Write out the following listing in full, exactly as it reads.
☆ ☆ ☆ ☆ ☆ ☆ ☆
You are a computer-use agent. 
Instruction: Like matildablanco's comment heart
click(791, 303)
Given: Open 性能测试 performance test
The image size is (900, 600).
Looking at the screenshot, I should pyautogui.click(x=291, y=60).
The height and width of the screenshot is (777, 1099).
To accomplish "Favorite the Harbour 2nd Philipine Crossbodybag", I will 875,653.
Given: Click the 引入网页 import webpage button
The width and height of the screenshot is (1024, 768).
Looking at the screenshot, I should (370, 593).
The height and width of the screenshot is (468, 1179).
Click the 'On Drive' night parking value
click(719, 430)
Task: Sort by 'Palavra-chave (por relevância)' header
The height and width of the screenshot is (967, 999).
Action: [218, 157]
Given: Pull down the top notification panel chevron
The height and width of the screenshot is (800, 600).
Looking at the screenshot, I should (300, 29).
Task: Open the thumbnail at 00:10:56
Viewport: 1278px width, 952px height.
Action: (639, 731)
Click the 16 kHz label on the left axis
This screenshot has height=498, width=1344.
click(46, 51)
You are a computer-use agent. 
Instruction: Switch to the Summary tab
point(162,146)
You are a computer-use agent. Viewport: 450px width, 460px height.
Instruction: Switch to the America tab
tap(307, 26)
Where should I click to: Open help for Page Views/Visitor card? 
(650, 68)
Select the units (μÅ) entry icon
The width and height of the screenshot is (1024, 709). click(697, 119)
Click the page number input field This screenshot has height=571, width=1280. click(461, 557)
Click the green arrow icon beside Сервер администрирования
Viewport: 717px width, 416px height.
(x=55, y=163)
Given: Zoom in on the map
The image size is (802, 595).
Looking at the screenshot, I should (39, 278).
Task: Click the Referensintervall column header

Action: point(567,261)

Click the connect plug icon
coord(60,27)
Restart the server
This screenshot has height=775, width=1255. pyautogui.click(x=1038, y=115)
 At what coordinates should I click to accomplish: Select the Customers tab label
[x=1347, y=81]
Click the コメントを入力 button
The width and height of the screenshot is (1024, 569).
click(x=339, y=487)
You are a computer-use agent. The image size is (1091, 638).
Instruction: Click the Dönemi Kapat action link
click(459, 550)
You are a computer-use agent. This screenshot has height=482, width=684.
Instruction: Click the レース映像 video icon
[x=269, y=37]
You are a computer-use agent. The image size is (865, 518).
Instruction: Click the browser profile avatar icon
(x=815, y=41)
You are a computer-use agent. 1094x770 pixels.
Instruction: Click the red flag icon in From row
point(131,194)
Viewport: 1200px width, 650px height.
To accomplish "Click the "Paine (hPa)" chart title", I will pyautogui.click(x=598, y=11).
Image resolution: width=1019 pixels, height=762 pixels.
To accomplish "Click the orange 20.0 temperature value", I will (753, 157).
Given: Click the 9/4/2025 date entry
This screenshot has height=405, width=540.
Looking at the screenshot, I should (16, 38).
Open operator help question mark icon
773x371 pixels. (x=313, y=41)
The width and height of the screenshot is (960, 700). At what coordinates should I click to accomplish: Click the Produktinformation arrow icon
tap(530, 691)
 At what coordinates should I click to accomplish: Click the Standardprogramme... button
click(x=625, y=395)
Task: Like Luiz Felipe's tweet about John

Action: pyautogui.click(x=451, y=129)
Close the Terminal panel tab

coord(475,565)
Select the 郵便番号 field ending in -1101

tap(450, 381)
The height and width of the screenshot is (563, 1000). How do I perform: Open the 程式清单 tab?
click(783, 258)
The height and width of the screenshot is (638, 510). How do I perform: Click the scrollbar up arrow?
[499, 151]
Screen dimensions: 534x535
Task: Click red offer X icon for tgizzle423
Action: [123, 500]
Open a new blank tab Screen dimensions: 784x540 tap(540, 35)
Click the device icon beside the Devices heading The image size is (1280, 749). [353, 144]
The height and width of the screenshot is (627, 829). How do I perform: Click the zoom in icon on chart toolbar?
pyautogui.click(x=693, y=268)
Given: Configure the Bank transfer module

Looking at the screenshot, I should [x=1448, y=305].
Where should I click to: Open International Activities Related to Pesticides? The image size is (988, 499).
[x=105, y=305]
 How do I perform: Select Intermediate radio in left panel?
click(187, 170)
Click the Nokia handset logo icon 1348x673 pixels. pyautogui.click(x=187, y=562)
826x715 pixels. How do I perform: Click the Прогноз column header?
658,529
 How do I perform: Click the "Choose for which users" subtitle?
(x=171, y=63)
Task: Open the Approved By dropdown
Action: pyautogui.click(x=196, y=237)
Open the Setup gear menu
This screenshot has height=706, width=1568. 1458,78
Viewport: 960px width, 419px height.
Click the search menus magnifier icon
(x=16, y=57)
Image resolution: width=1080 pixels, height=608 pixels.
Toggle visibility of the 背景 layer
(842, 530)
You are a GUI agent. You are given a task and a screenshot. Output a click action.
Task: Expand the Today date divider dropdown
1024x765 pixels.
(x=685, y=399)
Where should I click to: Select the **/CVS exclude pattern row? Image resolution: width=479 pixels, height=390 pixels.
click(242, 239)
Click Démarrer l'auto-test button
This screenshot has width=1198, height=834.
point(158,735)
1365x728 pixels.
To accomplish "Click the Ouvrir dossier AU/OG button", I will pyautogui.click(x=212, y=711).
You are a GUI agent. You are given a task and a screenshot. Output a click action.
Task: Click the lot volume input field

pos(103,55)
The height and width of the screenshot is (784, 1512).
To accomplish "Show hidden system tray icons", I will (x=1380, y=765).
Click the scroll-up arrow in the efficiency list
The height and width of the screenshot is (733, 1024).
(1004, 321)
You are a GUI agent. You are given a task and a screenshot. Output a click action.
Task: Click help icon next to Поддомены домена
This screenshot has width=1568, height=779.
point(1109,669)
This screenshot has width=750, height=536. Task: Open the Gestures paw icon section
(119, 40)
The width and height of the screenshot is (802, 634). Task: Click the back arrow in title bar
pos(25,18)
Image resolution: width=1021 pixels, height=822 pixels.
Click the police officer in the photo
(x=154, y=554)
☆ ☆ ☆ ☆ ☆ ☆ ☆
Task answer:
You are a computer-use agent. 
Instruction: Like matildablanco's comment heart
click(791, 303)
Given: Open 性能测试 performance test
The image size is (900, 600).
Looking at the screenshot, I should pyautogui.click(x=291, y=60).
The height and width of the screenshot is (777, 1099).
To accomplish "Favorite the Harbour 2nd Philipine Crossbodybag", I will 875,653.
Given: Click the 引入网页 import webpage button
The width and height of the screenshot is (1024, 768).
Looking at the screenshot, I should (370, 593).
The height and width of the screenshot is (468, 1179).
Click the 'On Drive' night parking value
click(719, 430)
Task: Sort by 'Palavra-chave (por relevância)' header
The height and width of the screenshot is (967, 999).
Action: [218, 157]
Given: Pull down the top notification panel chevron
The height and width of the screenshot is (800, 600).
Looking at the screenshot, I should (300, 29).
Task: Open the thumbnail at 00:10:56
Viewport: 1278px width, 952px height.
Action: (639, 731)
Click the 16 kHz label on the left axis
This screenshot has height=498, width=1344.
click(46, 51)
You are a computer-use agent. 
Instruction: Switch to the Summary tab
point(162,146)
You are a computer-use agent. Viewport: 450px width, 460px height.
Instruction: Switch to the America tab
tap(307, 26)
Where should I click to: Open help for Page Views/Visitor card? 
(650, 68)
Select the units (μÅ) entry icon
The width and height of the screenshot is (1024, 709). click(697, 119)
Click the page number input field This screenshot has height=571, width=1280. click(461, 557)
Click the green arrow icon beside Сервер администрирования
Viewport: 717px width, 416px height.
(x=55, y=163)
Given: Zoom in on the map
The image size is (802, 595).
Looking at the screenshot, I should (39, 278).
Task: Click the Referensintervall column header

Action: point(567,261)

Click the connect plug icon
coord(60,27)
Restart the server
This screenshot has height=775, width=1255. pyautogui.click(x=1038, y=115)
 At what coordinates should I click to accomplish: Select the Customers tab label
[x=1347, y=81]
Click the コメントを入力 button
The width and height of the screenshot is (1024, 569).
click(x=339, y=487)
You are a computer-use agent. The image size is (1091, 638).
Instruction: Click the Dönemi Kapat action link
click(459, 550)
You are a computer-use agent. This screenshot has height=482, width=684.
Instruction: Click the レース映像 video icon
[x=269, y=37]
You are a computer-use agent. The image size is (865, 518).
Instruction: Click the browser profile avatar icon
(x=815, y=41)
You are a computer-use agent. 1094x770 pixels.
Instruction: Click the red flag icon in From row
point(131,194)
Viewport: 1200px width, 650px height.
To accomplish "Click the "Paine (hPa)" chart title", I will pyautogui.click(x=598, y=11).
Image resolution: width=1019 pixels, height=762 pixels.
To accomplish "Click the orange 20.0 temperature value", I will (753, 157).
Given: Click the 9/4/2025 date entry
This screenshot has height=405, width=540.
Looking at the screenshot, I should (16, 38).
Open operator help question mark icon
773x371 pixels. (x=313, y=41)
The width and height of the screenshot is (960, 700). At what coordinates should I click to accomplish: Click the Produktinformation arrow icon
tap(530, 691)
 At what coordinates should I click to accomplish: Click the Standardprogramme... button
click(x=625, y=395)
Task: Like Luiz Felipe's tweet about John

Action: pyautogui.click(x=451, y=129)
Close the Terminal panel tab

coord(475,565)
Select the 郵便番号 field ending in -1101

tap(450, 381)
The height and width of the screenshot is (563, 1000). How do I perform: Open the 程式清单 tab?
click(783, 258)
The height and width of the screenshot is (638, 510). How do I perform: Click the scrollbar up arrow?
[499, 151]
Screen dimensions: 534x535
Task: Click red offer X icon for tgizzle423
Action: [123, 500]
Open a new blank tab Screen dimensions: 784x540 tap(540, 35)
Click the device icon beside the Devices heading The image size is (1280, 749). [353, 144]
The height and width of the screenshot is (627, 829). How do I perform: Click the zoom in icon on chart toolbar?
pyautogui.click(x=693, y=268)
Given: Configure the Bank transfer module

Looking at the screenshot, I should [x=1448, y=305].
Where should I click to: Open International Activities Related to Pesticides? The image size is (988, 499).
[x=105, y=305]
 How do I perform: Select Intermediate radio in left panel?
click(187, 170)
Click the Nokia handset logo icon 1348x673 pixels. pyautogui.click(x=187, y=562)
826x715 pixels. How do I perform: Click the Прогноз column header?
658,529
 How do I perform: Click the "Choose for which users" subtitle?
(x=171, y=63)
Task: Open the Approved By dropdown
Action: pyautogui.click(x=196, y=237)
Open the Setup gear menu
This screenshot has height=706, width=1568. 1458,78
Viewport: 960px width, 419px height.
Click the search menus magnifier icon
(x=16, y=57)
Image resolution: width=1080 pixels, height=608 pixels.
Toggle visibility of the 背景 layer
(842, 530)
You are a GUI agent. You are given a task and a screenshot. Output a click action.
Task: Expand the Today date divider dropdown
1024x765 pixels.
(x=685, y=399)
Where should I click to: Select the **/CVS exclude pattern row? Image resolution: width=479 pixels, height=390 pixels.
click(242, 239)
Click Démarrer l'auto-test button
This screenshot has width=1198, height=834.
point(158,735)
1365x728 pixels.
To accomplish "Click the Ouvrir dossier AU/OG button", I will pyautogui.click(x=212, y=711).
You are a GUI agent. You are given a task and a screenshot. Output a click action.
Task: Click the lot volume input field

pos(103,55)
The height and width of the screenshot is (784, 1512).
To accomplish "Show hidden system tray icons", I will (x=1380, y=765).
Click the scroll-up arrow in the efficiency list
The height and width of the screenshot is (733, 1024).
(1004, 321)
You are a GUI agent. You are given a task and a screenshot. Output a click action.
Task: Click help icon next to Поддомены домена
This screenshot has width=1568, height=779.
point(1109,669)
This screenshot has width=750, height=536. Task: Open the Gestures paw icon section
(119, 40)
The width and height of the screenshot is (802, 634). Task: Click the back arrow in title bar
pos(25,18)
Image resolution: width=1021 pixels, height=822 pixels.
Click the police officer in the photo
(x=154, y=554)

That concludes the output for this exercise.